■ TRECHO DA PÁGINA
‘O poeta não envelh
Aos 75 anos, Paulinho Boca de Cantor lança disco e diz que o isolamento imposto pela Covid-19 tem sido um período ‘muito fértil’ artisticamente
Paulinho Boca de Cantor, 75, tem muitas histórias para contar. E ele tem aproveitado o isolamento da Covid para gravar em áudio algumas delas, que divide entre “pérolas soltas” e “pérolas loucas”. “E eu gosto de falar pra caramba!”, brinca o cantor e compositor, que é um dos fundadores dos Novos Baianos.
“As soltas são as mais brandas. As loucas são uma loucura total!”, diz, entre risos, em entrevista à coluna de Mônica Bergamo, da Folha. Ele ainda não sabe o que irá fazer com as gravações, mas diz que “já tem gente de olho” e, quem sabe, poderá ser um novo projeto no futuro.
Entre as histórias, conta quando ganhou o apelido, aos 17 anos. “Eu era crooner de uma orquestra e um amigo me viu descansando embaixo de uma mangueira depois de um ensaio”, diz. “E tinha um cachorro do meu lado que abriu o bocão. Aí, meu amigo disse: ‘Ô, King, boca de pantera! Você tá aí do lado do Paulinho boca de cantor’. A gente começou a dar risada e o apelido pegou.”
Nascido em Santa Inês, cidade no interior da Bahia com pouco mais
Ude 10 mil habitantes, Paulo Roberto Figueiredo de Oliveira diz que canta desde criança. E conta que o confinamento imposto pela epidemia foi “muito fértil” artisticamente.
“Tem um ditado aqui na Bahia que diz que ‘quando a gente está parado, está carregando pedra’. Então, não parei de trabalhar.”
O cantor acaba de lançar o disco solo “Além da Boca”, divulgado nas plataformas digitais no último dia 20, e diz que compôs músicas suficientes para montar um próximo CD.

■ LINHAS EXTRAÍDAS
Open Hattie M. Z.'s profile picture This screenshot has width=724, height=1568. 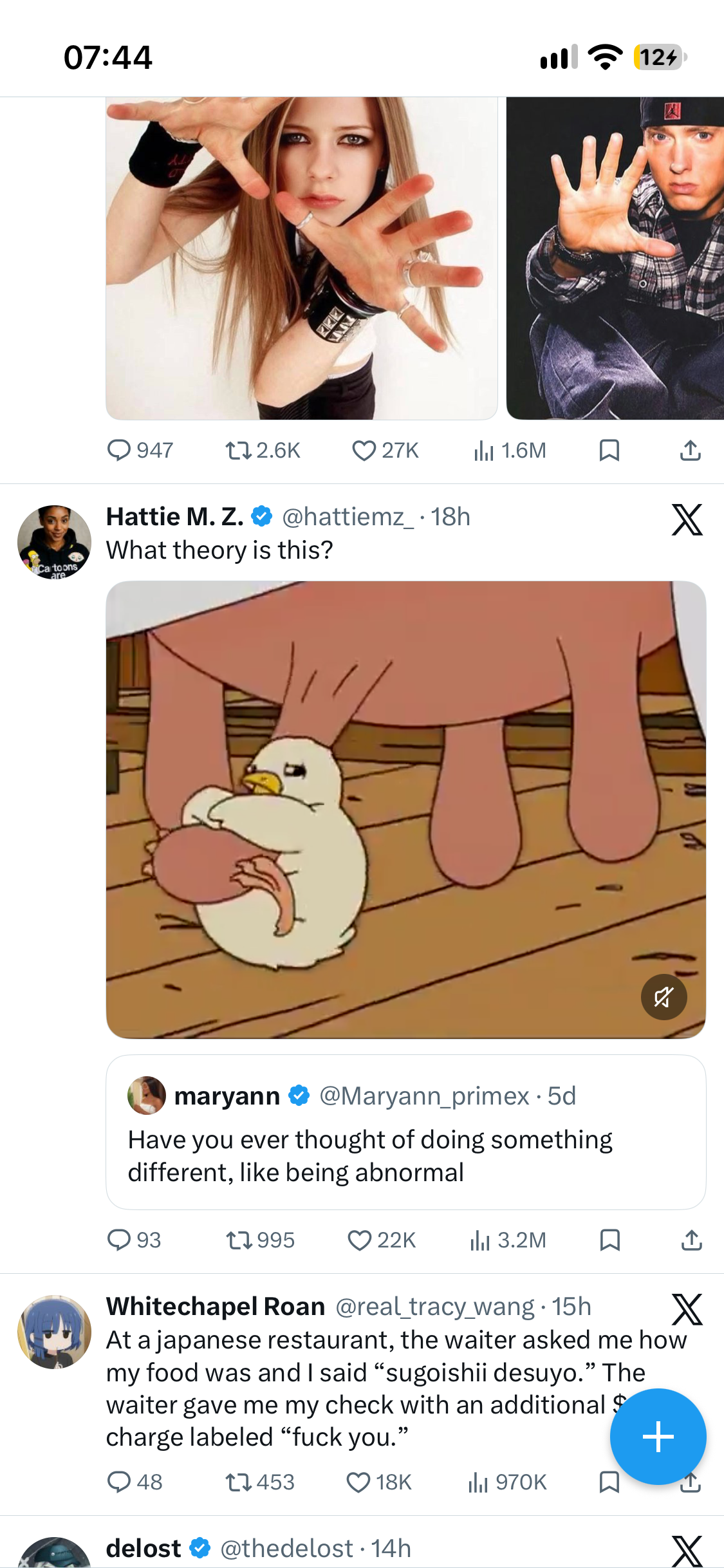(x=54, y=542)
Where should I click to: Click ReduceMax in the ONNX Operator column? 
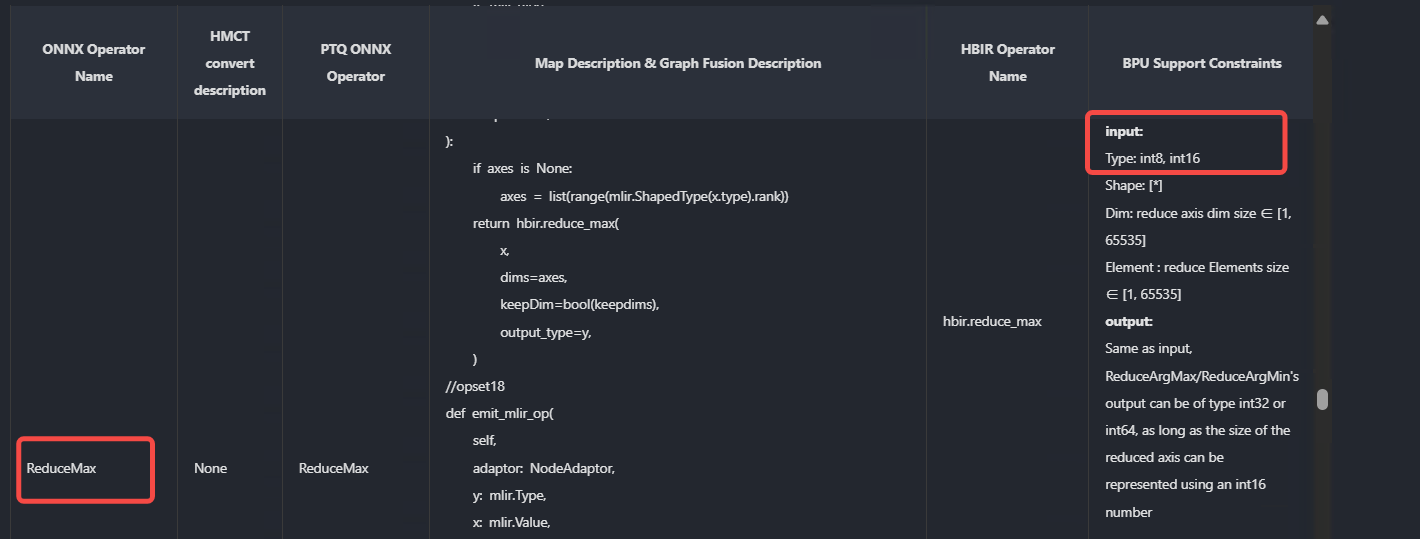point(61,468)
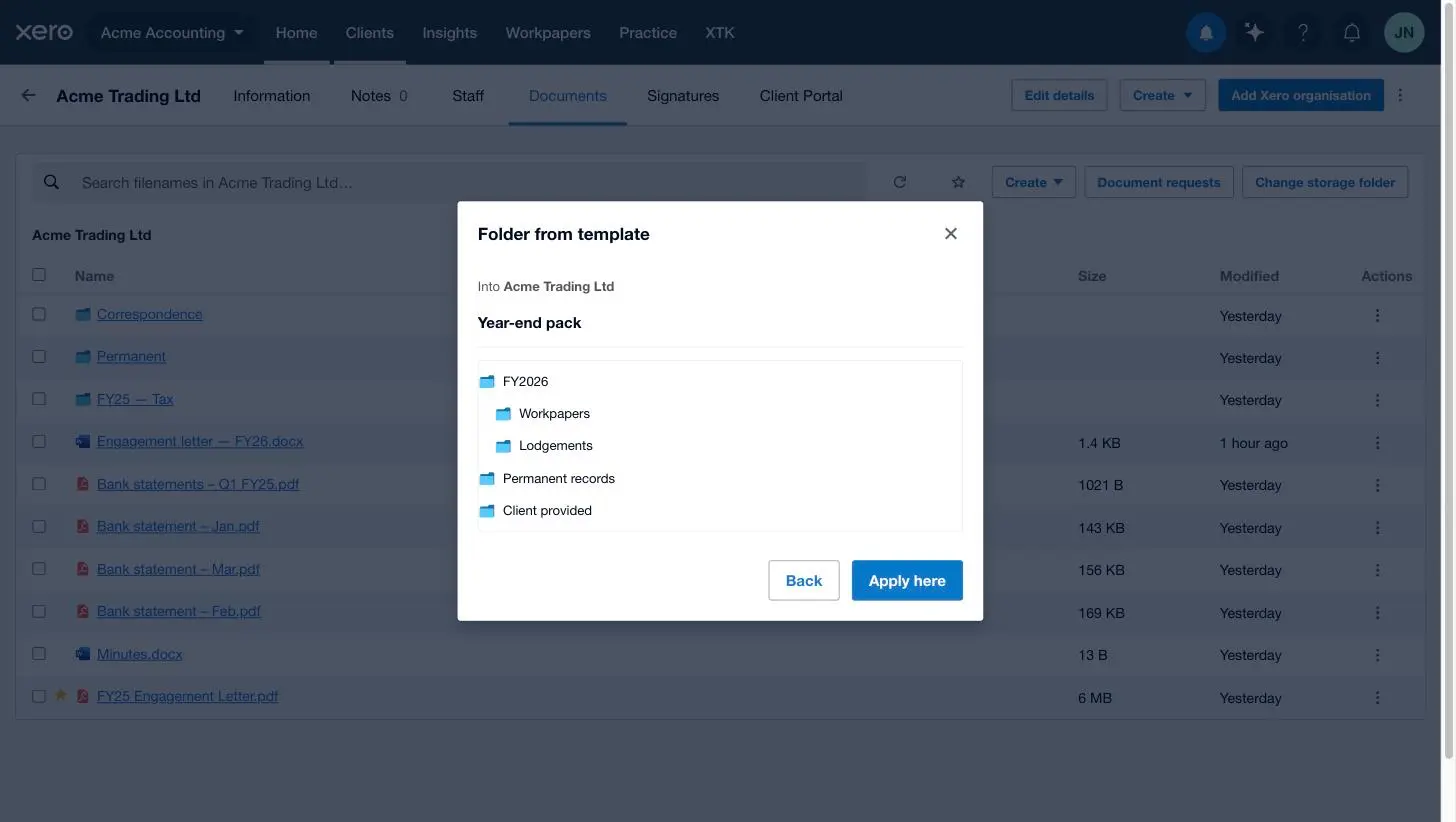Open the help question mark icon
The width and height of the screenshot is (1456, 822).
coord(1303,32)
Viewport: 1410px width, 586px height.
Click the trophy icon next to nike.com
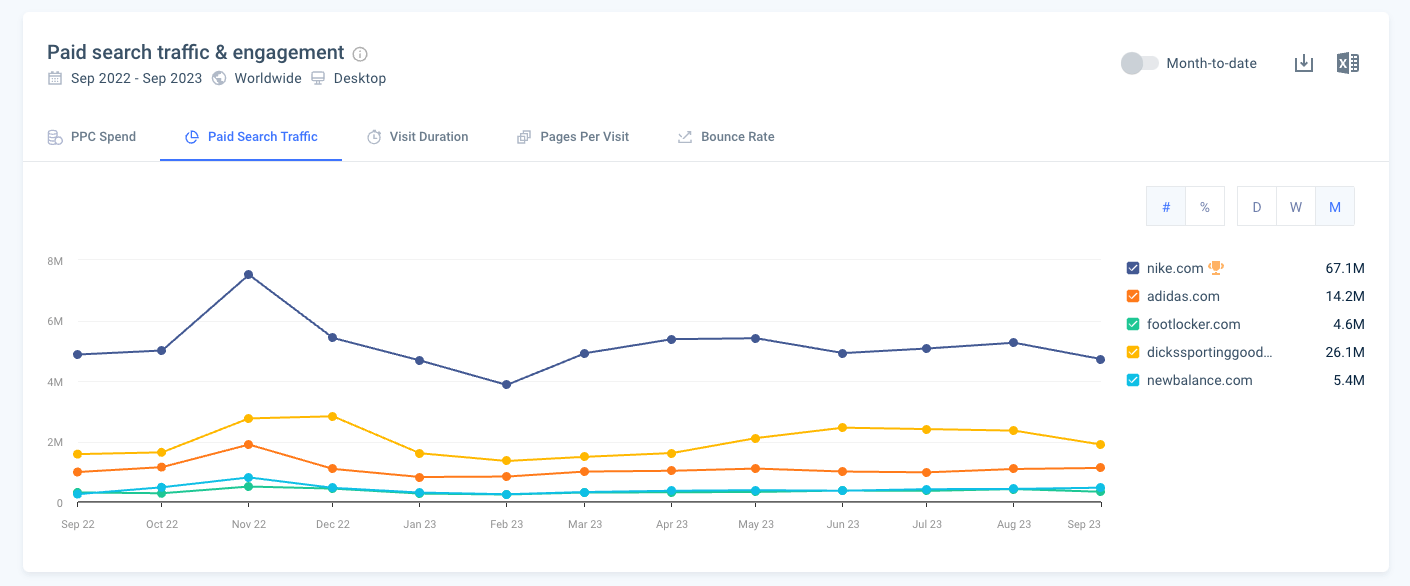[x=1215, y=267]
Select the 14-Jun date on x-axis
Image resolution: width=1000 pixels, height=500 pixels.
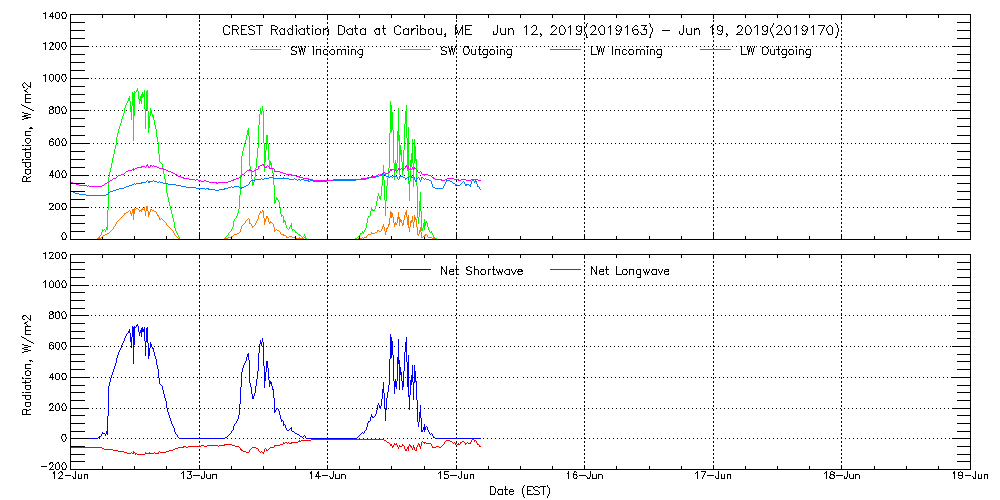tap(328, 475)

■ EXERCÍCIO 1
Segundo a matéria sobre Paulinho Boca de Cantor, qual é o nome do disco solo que ele acaba de lançar?
■ EXERCÍCIO 2
Dê sequência à matéria sobre Paulinho Boca de Cantor a partir do último parágrafo.

■ RESULTADO DA TAREFA 1
“Além da Boca”.

■ RESULTADO DA TAREFA 2
No novo álbum, ele assina as 11 faixas e conta com participações de velhos parceiros, como Luiz Galvão, e de nomes como Zeca Baleiro, Tim Bernardes, Anelis Assumpção, Manoel Cordeiro e Curumin. “Todas essas participações me renovaram muito. É um frescor que essa juventude traz para o trabalho. Isso reinventa a gente”, diz ele, que classifica o disco como uma “grande festa”.
Paulinho afirma que se interessa muito pela cena musical atual do país e avalia que há uma “fertilidade incrível”. Por outro lado, diz que o Brasil não valoriza seus artistas. “Aqui, não dá pra viver de direitos autorais. Hoje, disco digital é um terror. Você vê que sua música tocou no Azerbaijão e chega [para você] R$ 0,0001. É um absurdo!” O cantor conversou com a coluna por chamada de vídeo direto de seu apartamento em Salvador. Bem-humorado, Paulinho recitou poesias e soltou a voz com trechos de algumas canções ao longo da conversa.
Ele afirma que não vê a hora de poder subir ao palco para se apresentar presencialmente no pós-epidemia. “Quero fazer um show maravilhoso e receber todo mundo no camarim depois para aquele abraço fraterno, sabe? E também reencontrar a família, ficar todo mundo pertinho”, continua. O artista tem três filhos, sendo um deles Betão Aguiar, que produziu o disco, e três netos. Ele é casado há 31 anos com Virgínia Amaral, sua segunda esposa.
Diz que já tomou as duas doses da vacina contra a Covid e critica quem é contra a vacinação. “Já vi gente dizer que é contra, mas na hora que a barra pesa, corre e vai lá se vacinar. Agora, quem é ideologicamente contra, aí sim, precisa mesmo se vacinar dessa loucura. A gente tem visto essa ideologia torta, esse retrocesso, em várias áreas do Brasil.”